[Math] Finding a CDF given a PDF

Question

The PDF for $Y$ is
$$f_Y(y) = \begin{cases}
0 & |y|> 1 \\
1-|y| & |y|\leq 1
\end{cases}$$

How do I find the corresponding CDF $F_Y(y)$? I integrated the above piecewise function to get
$$F_Y(y)=\begin{cases}
1/2 -y/2-y^2/2 & [-1,0] \\
1/2-y/2+y^2/2 & [0,1]
\end{cases}
$$
by using the fact that $F_Y(y)=\int _{-\infty}^{y}{f_Y(y)}\,dy$, however my text claims the answer is
$$F_Y(y)=\begin{cases}
1/2 +y+y^2/2 & [-1,0] \\
1/2+y-y^2/2 & [0,1]
\end{cases}
$$
I am struggling with pdf and cdfs, so I asssume I did something wrong other than the simple integration. Who's correct?
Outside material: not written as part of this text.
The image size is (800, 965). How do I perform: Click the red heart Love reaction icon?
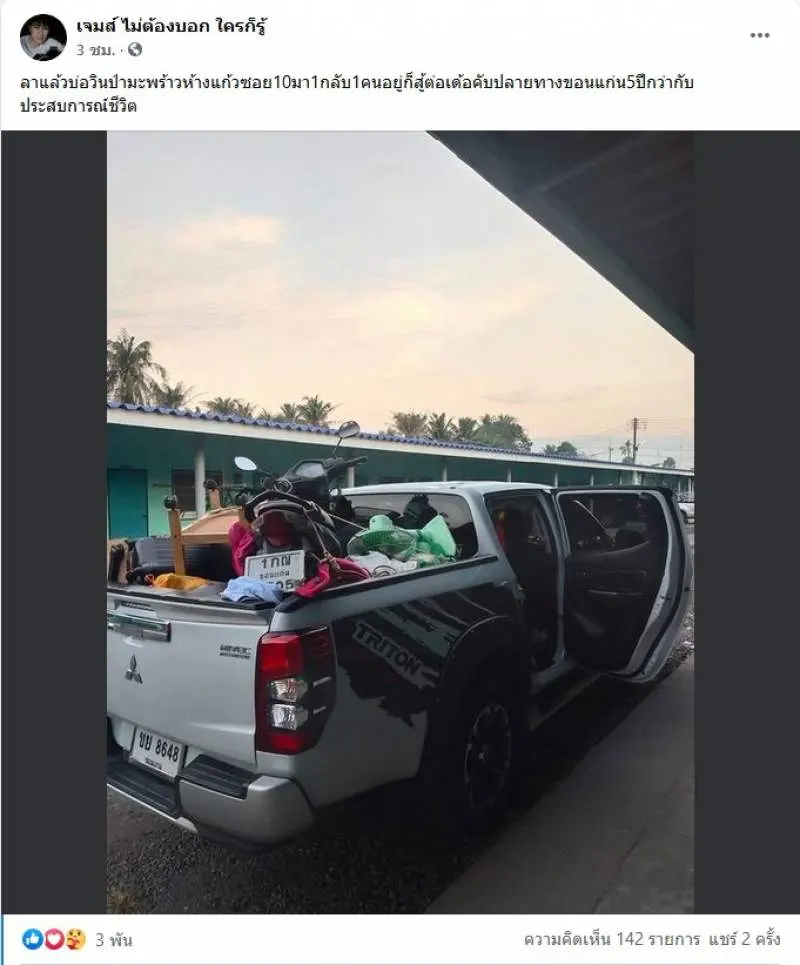[54, 939]
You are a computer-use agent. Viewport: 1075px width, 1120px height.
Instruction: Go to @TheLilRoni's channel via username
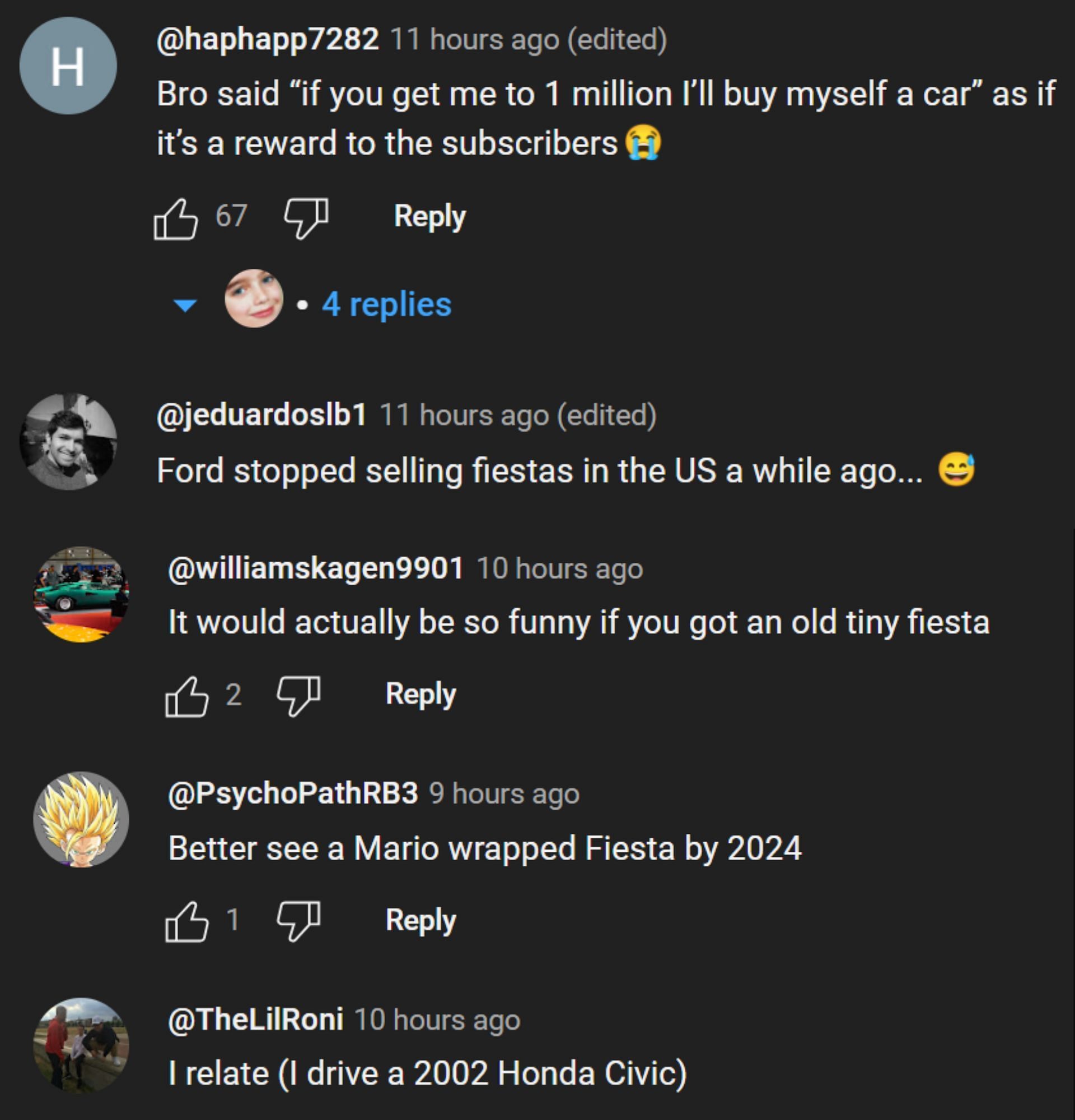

Me or the Text!?? $:)$

Answer 1

We have that $F(y) = \displaystyle \int_{-\infty}^y f(x) dx$. In your case, we are given that $$f(x) = \begin{cases} 0 & x <-1\\ 1 + x & x \in[-1,0]\\ 1-x & x \in [0,1]\\ 0 & x > 1\end{cases}$$

• If $y < -1$, then we have $F(y) = \displaystyle \int_{-\infty}^y f(x) dx = \displaystyle \int_{-\infty}^y 0 dx =0 $. We have the integrand $f(x) = 0$ since $x \leq y < -1$.
• If $y \in [-1,0]$, then we have $F(y) = \displaystyle \int_{-\infty}^y f(x) dx = \displaystyle \int_{-\infty}^{-1} f(x) dx + \displaystyle \int_{-1}^{y} f(x) dx$. Since, $f(x) = 0$ for all $x < -1$, we get that $$F(y) = \displaystyle \int_{-\infty}^y f(x) dx = \displaystyle \int_{-1}^{y} f(x) dx = \displaystyle \int_{-1}^{y} \left( 1+x \right) dx = \left( x + \frac{x^2}{2} \right)_{-1}^{y} $$ $$F(y) = \left(y + \frac{y^2}{2} \right( - \left( -1 + \frac12 \right) = \frac12 + y + \frac{y^2}{2}.$$
• If $y \in [0,1]$, then we have $F(y) = \displaystyle \int_{-\infty}^y f(x) dx = \displaystyle \int_{-\infty}^{-1} f(x) dx + \displaystyle \int_{-1}^{0} f(x) dx + \displaystyle \int_{0}^{y} f(x) dx$. Since, $f(x) = 0$ for all $x < -1$, we get that $$F(y) = \displaystyle \int_{-1}^{0} f(x) dx + \displaystyle \int_{0}^{y} f(x) dx = \displaystyle \int_{-1}^{0} \left( 1+x \right) dx + \displaystyle \int_{0}^{y} (1-x) dx$$ Hence, $$F(y) = \frac12 + \left( x - \frac{x^2}{2}\right)_0^{y} = \frac12 + y - \frac{y^2}{2}$$
• For $y > 1$, since $f(x) = 0$ for all $x>1$, we have that $F(y) = F(1)$ for all $y > 1$. Hence, $F(y) = F(1) = 1$.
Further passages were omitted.